EXERCISE AIM>
Extract the lines below and reproduce every one of them verbatim.

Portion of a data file
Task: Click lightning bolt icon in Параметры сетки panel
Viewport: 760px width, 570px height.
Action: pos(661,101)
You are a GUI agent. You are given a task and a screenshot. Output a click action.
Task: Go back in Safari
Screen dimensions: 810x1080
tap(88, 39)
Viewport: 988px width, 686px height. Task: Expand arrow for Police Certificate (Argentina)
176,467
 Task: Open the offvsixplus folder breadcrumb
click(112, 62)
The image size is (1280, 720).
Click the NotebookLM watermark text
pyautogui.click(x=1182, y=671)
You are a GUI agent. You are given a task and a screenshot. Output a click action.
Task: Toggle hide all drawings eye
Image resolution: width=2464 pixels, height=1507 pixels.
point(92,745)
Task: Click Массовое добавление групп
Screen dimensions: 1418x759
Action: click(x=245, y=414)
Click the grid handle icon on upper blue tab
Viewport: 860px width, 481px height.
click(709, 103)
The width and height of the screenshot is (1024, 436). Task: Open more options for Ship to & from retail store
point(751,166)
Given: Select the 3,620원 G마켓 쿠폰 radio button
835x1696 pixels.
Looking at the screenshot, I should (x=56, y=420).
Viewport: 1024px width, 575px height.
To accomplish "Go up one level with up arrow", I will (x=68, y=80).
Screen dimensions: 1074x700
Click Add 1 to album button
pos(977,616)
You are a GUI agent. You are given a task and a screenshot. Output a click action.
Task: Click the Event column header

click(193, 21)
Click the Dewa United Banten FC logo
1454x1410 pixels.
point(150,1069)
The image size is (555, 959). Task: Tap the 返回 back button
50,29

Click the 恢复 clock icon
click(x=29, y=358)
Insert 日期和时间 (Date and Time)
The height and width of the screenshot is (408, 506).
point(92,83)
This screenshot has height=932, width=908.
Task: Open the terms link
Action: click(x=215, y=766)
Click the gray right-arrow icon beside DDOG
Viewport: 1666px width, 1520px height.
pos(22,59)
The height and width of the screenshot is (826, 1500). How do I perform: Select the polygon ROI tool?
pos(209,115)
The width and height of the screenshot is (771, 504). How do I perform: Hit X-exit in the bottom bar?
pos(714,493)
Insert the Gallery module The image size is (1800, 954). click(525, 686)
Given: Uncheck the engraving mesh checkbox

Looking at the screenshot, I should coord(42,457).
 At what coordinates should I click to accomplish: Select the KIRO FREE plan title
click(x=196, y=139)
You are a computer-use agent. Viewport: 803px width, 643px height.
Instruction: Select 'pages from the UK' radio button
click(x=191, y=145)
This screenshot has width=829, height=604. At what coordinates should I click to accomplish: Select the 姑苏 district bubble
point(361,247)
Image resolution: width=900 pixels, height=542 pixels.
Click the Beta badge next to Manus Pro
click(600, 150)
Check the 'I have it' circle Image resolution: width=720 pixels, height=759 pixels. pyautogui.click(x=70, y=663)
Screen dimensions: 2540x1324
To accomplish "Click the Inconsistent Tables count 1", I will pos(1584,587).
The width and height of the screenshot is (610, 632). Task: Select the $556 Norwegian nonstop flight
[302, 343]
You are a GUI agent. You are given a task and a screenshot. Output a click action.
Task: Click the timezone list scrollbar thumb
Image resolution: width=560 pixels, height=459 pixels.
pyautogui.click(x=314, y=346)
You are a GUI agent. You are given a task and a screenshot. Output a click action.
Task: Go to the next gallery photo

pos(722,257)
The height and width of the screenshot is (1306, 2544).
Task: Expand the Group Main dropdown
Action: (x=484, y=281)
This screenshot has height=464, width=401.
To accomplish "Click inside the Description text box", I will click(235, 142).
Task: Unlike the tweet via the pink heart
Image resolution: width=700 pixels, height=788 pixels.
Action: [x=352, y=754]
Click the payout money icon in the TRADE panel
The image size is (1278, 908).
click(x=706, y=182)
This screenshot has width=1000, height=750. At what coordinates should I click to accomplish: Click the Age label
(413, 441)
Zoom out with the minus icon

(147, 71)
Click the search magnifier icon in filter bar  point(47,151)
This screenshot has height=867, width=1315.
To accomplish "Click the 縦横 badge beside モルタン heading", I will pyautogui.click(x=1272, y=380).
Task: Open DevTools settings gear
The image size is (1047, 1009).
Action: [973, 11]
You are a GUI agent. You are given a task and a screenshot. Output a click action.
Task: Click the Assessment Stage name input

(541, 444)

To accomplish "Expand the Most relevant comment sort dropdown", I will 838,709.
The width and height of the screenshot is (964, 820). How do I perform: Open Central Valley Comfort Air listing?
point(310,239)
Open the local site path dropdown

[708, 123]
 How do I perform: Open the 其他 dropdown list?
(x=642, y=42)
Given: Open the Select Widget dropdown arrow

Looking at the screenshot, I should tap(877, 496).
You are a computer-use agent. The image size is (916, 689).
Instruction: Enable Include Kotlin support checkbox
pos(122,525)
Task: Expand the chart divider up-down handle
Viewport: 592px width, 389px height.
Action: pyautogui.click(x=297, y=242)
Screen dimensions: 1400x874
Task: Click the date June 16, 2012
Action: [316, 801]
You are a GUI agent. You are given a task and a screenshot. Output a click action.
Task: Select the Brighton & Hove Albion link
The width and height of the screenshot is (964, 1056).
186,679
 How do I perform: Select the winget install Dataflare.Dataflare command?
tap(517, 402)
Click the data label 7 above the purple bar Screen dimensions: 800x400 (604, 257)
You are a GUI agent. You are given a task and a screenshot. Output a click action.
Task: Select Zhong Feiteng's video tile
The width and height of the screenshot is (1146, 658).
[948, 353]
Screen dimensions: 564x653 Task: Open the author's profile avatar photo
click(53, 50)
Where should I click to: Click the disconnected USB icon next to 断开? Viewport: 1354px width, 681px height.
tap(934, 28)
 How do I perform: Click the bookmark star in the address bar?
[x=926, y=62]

TASK RESULT>
Task: Click lightning bolt icon in Параметры сетки panel
Viewport: 760px width, 570px height.
Action: pos(661,101)
You are a GUI agent. You are given a task and a screenshot. Output a click action.
Task: Go back in Safari
Screen dimensions: 810x1080
tap(88, 39)
Viewport: 988px width, 686px height. Task: Expand arrow for Police Certificate (Argentina)
176,467
 Task: Open the offvsixplus folder breadcrumb
click(112, 62)
The image size is (1280, 720).
Click the NotebookLM watermark text
pyautogui.click(x=1182, y=671)
You are a GUI agent. You are given a task and a screenshot. Output a click action.
Task: Toggle hide all drawings eye
Image resolution: width=2464 pixels, height=1507 pixels.
point(92,745)
Task: Click Массовое добавление групп
Screen dimensions: 1418x759
Action: click(x=245, y=414)
Click the grid handle icon on upper blue tab
Viewport: 860px width, 481px height.
click(709, 103)
The width and height of the screenshot is (1024, 436). Task: Open more options for Ship to & from retail store
point(751,166)
Given: Select the 3,620원 G마켓 쿠폰 radio button
835x1696 pixels.
Looking at the screenshot, I should (x=56, y=420).
Viewport: 1024px width, 575px height.
To accomplish "Go up one level with up arrow", I will (x=68, y=80).
Screen dimensions: 1074x700
Click Add 1 to album button
pos(977,616)
You are a GUI agent. You are given a task and a screenshot. Output a click action.
Task: Click the Event column header

click(193, 21)
Click the Dewa United Banten FC logo
1454x1410 pixels.
point(150,1069)
The image size is (555, 959). Task: Tap the 返回 back button
50,29

Click the 恢复 clock icon
click(x=29, y=358)
Insert 日期和时间 (Date and Time)
The height and width of the screenshot is (408, 506).
point(92,83)
This screenshot has height=932, width=908.
Task: Open the terms link
Action: click(x=215, y=766)
Click the gray right-arrow icon beside DDOG
Viewport: 1666px width, 1520px height.
pos(22,59)
The height and width of the screenshot is (826, 1500). How do I perform: Select the polygon ROI tool?
pos(209,115)
The width and height of the screenshot is (771, 504). How do I perform: Hit X-exit in the bottom bar?
pos(714,493)
Insert the Gallery module The image size is (1800, 954). click(525, 686)
Given: Uncheck the engraving mesh checkbox

Looking at the screenshot, I should coord(42,457).
 At what coordinates should I click to accomplish: Select the KIRO FREE plan title
click(x=196, y=139)
You are a computer-use agent. Viewport: 803px width, 643px height.
Instruction: Select 'pages from the UK' radio button
click(x=191, y=145)
This screenshot has width=829, height=604. At what coordinates should I click to accomplish: Select the 姑苏 district bubble
point(361,247)
Image resolution: width=900 pixels, height=542 pixels.
Click the Beta badge next to Manus Pro
click(600, 150)
Check the 'I have it' circle Image resolution: width=720 pixels, height=759 pixels. pyautogui.click(x=70, y=663)
Screen dimensions: 2540x1324
To accomplish "Click the Inconsistent Tables count 1", I will pos(1584,587).
The width and height of the screenshot is (610, 632). Task: Select the $556 Norwegian nonstop flight
[302, 343]
You are a GUI agent. You are given a task and a screenshot. Output a click action.
Task: Click the timezone list scrollbar thumb
Image resolution: width=560 pixels, height=459 pixels.
pyautogui.click(x=314, y=346)
You are a GUI agent. You are given a task and a screenshot. Output a click action.
Task: Go to the next gallery photo

pos(722,257)
The height and width of the screenshot is (1306, 2544).
Task: Expand the Group Main dropdown
Action: (x=484, y=281)
This screenshot has height=464, width=401.
To accomplish "Click inside the Description text box", I will click(235, 142).
Task: Unlike the tweet via the pink heart
Image resolution: width=700 pixels, height=788 pixels.
Action: [x=352, y=754]
Click the payout money icon in the TRADE panel
The image size is (1278, 908).
click(x=706, y=182)
This screenshot has width=1000, height=750. At what coordinates should I click to accomplish: Click the Age label
(413, 441)
Zoom out with the minus icon

(147, 71)
Click the search magnifier icon in filter bar  point(47,151)
This screenshot has height=867, width=1315.
To accomplish "Click the 縦横 badge beside モルタン heading", I will pyautogui.click(x=1272, y=380).
Task: Open DevTools settings gear
The image size is (1047, 1009).
Action: [973, 11]
You are a GUI agent. You are given a task and a screenshot. Output a click action.
Task: Click the Assessment Stage name input

(541, 444)

To accomplish "Expand the Most relevant comment sort dropdown", I will 838,709.
The width and height of the screenshot is (964, 820). How do I perform: Open Central Valley Comfort Air listing?
point(310,239)
Open the local site path dropdown

[708, 123]
 How do I perform: Open the 其他 dropdown list?
(x=642, y=42)
Given: Open the Select Widget dropdown arrow

Looking at the screenshot, I should tap(877, 496).
You are a computer-use agent. The image size is (916, 689).
Instruction: Enable Include Kotlin support checkbox
pos(122,525)
Task: Expand the chart divider up-down handle
Viewport: 592px width, 389px height.
Action: pyautogui.click(x=297, y=242)
Screen dimensions: 1400x874
Task: Click the date June 16, 2012
Action: [316, 801]
You are a GUI agent. You are given a task and a screenshot. Output a click action.
Task: Select the Brighton & Hove Albion link
The width and height of the screenshot is (964, 1056).
186,679
 How do I perform: Select the winget install Dataflare.Dataflare command?
tap(517, 402)
Click the data label 7 above the purple bar Screen dimensions: 800x400 (604, 257)
You are a GUI agent. You are given a task and a screenshot. Output a click action.
Task: Select Zhong Feiteng's video tile
The width and height of the screenshot is (1146, 658).
[948, 353]
Screen dimensions: 564x653 Task: Open the author's profile avatar photo
click(53, 50)
Where should I click to: Click the disconnected USB icon next to 断开? Viewport: 1354px width, 681px height.
tap(934, 28)
 How do I perform: Click the bookmark star in the address bar?
[x=926, y=62]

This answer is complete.